The goal of this exercise and a few subsequent exercises is to explore supply and demand in particular contexts. You should get comfortable with the model in some familiar settings and from there learn about some settings that are perhaps less familiar but are important to understand. We will consider some basic questions to explore. The answers will vary from context to context.
Here are the questions. Are markets always in competitive equilibrium? Or is it possible for trade to occur in disequilibrium? If disequilibrium trade is possible, how long does it take for price to adjust to the competitive equilibrium? Do we ultimately get to the competitive equilibrium price or are we routinely in a process of price adjustment? Do all agents face the same price or do some face different prices?
Two fundamental assumptions underlie the model of competitive equilibrium. First, it is assumed that buyers and sellers have complete and perfect information. They know all the prices that prevail as well as the qualities of all the goods and services that are traded. This is a strong assumption. We'll examine its implications by considering when it doesn't hold exactly. Second, it is assumed that trade itself is costless, in other words, that resources are not used up in transactions. This too is a strong assumption.
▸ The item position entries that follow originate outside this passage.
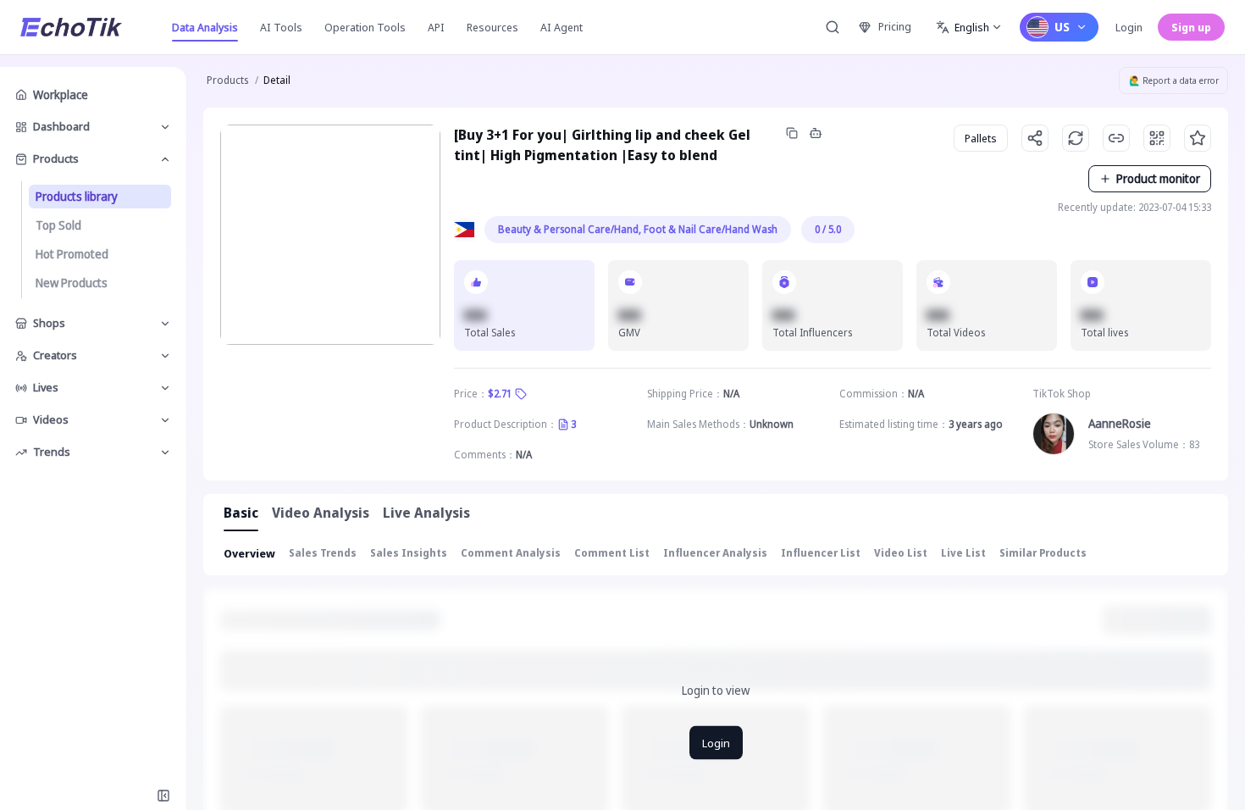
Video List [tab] (900, 553)
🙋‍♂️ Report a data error (1174, 80)
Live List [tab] (963, 553)
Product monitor (1158, 178)
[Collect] (1197, 138)
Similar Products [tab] (1043, 553)
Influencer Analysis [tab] (715, 553)
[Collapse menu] (163, 795)
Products (227, 80)
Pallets (981, 138)
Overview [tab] (249, 553)
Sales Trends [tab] (323, 553)
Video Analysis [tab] (320, 512)
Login (1129, 27)
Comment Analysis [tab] (511, 553)
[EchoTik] (71, 27)
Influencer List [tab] (820, 553)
Let's begin by considering your own experiences as a buyer or, if you prefer, your parents' experiences as buyers. To make the writing more familiar, we'll say "you" and "your" to refer to both cases and you can respond appropriately as you see fit.
Consider different things you purchase: groceries, gasoline, electronics, clothing, etc. Feel free to expand this list to account for your own buying behavior. Do you have a favorite store to buy a certain type of item, or do you buy simply by looking for the best price?